_Instructions to follow_.
Return all of the data exactly as written, without the pictures.

_The input_.
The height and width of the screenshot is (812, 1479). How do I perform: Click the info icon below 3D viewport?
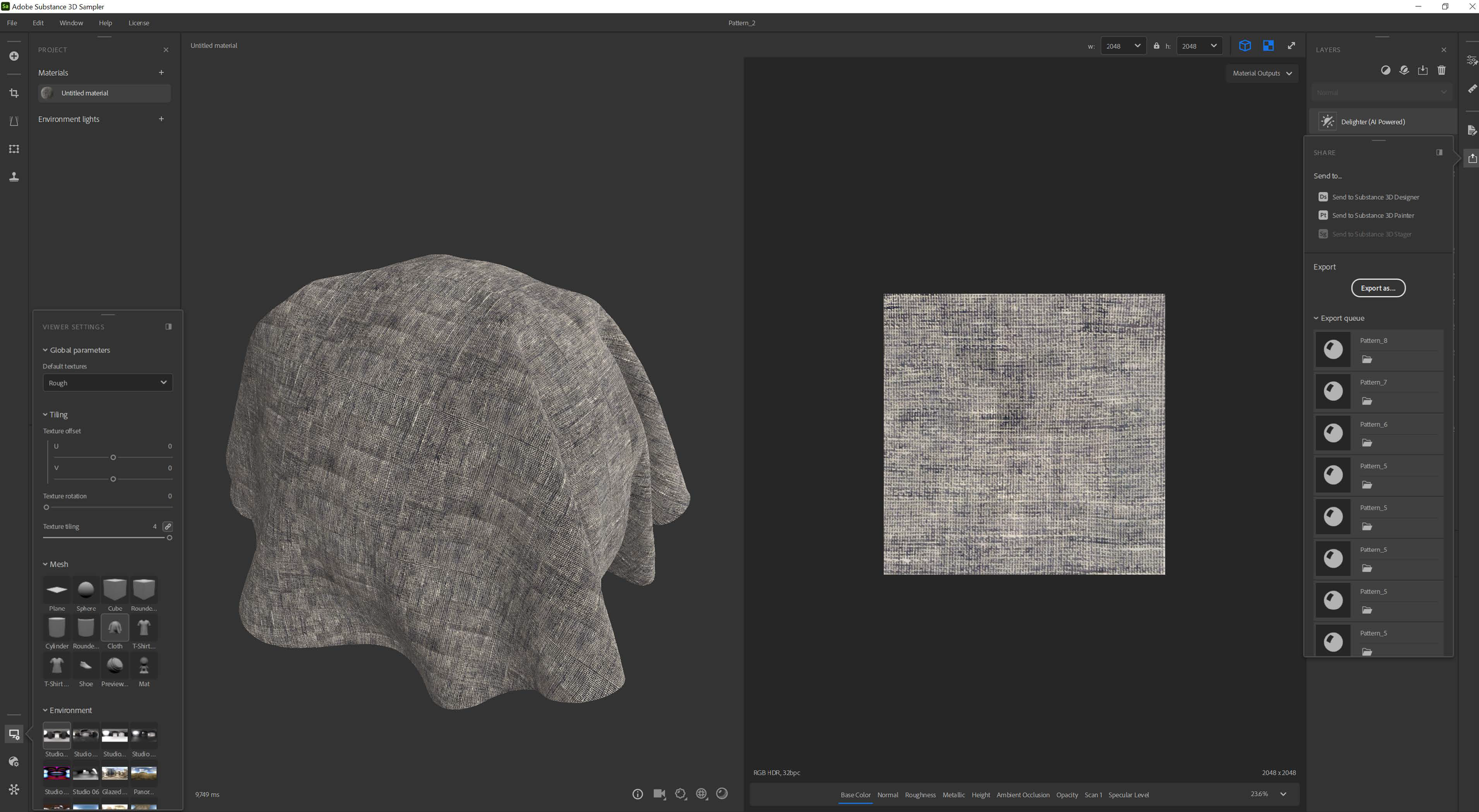pyautogui.click(x=637, y=794)
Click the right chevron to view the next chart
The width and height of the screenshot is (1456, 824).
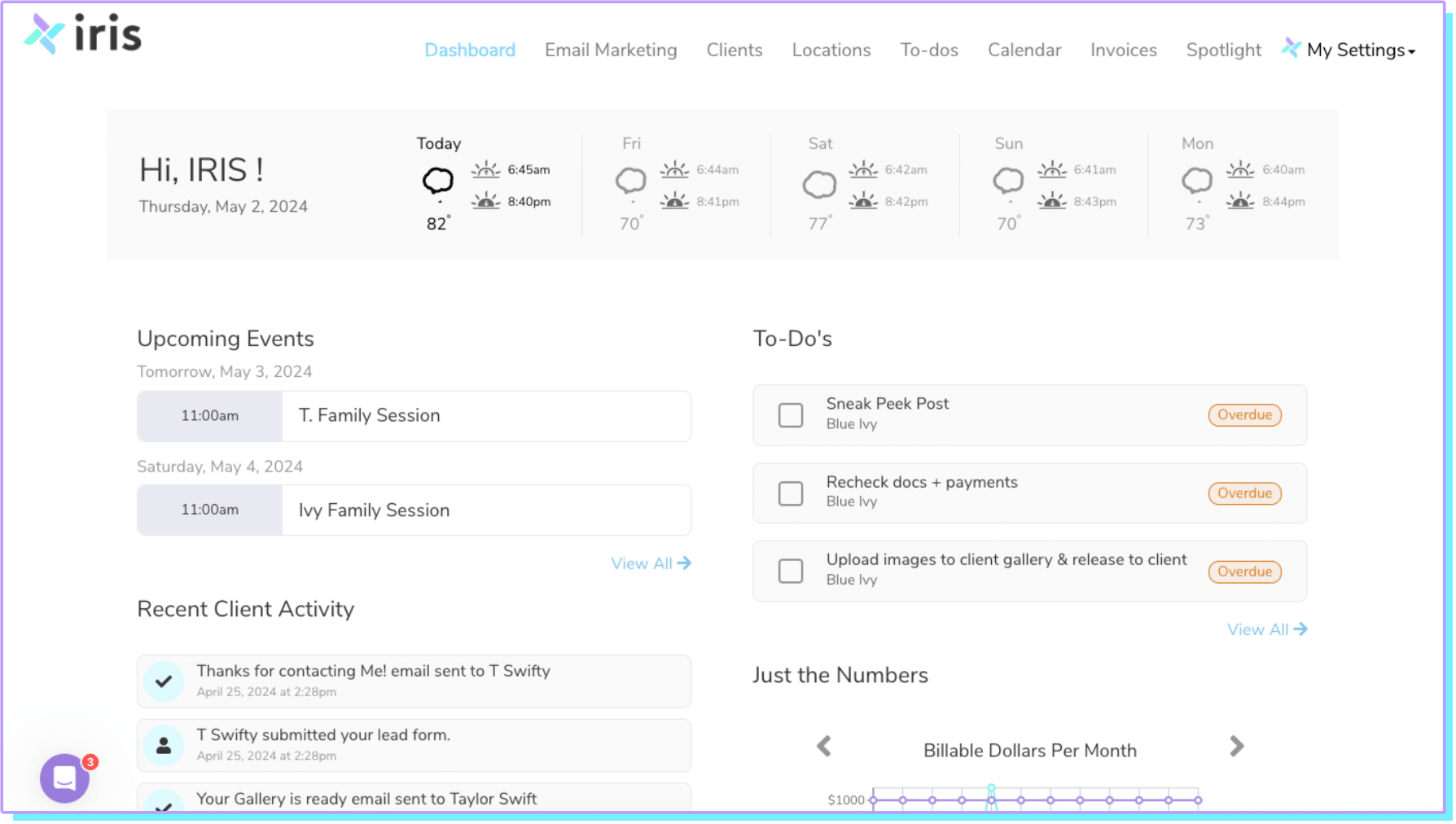pyautogui.click(x=1236, y=746)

_Result of the task_.
The height and width of the screenshot is (812, 1479). How do I perform: Click the info icon below 3D viewport?
pyautogui.click(x=637, y=794)
Click the right chevron to view the next chart
The width and height of the screenshot is (1456, 824).
pyautogui.click(x=1236, y=746)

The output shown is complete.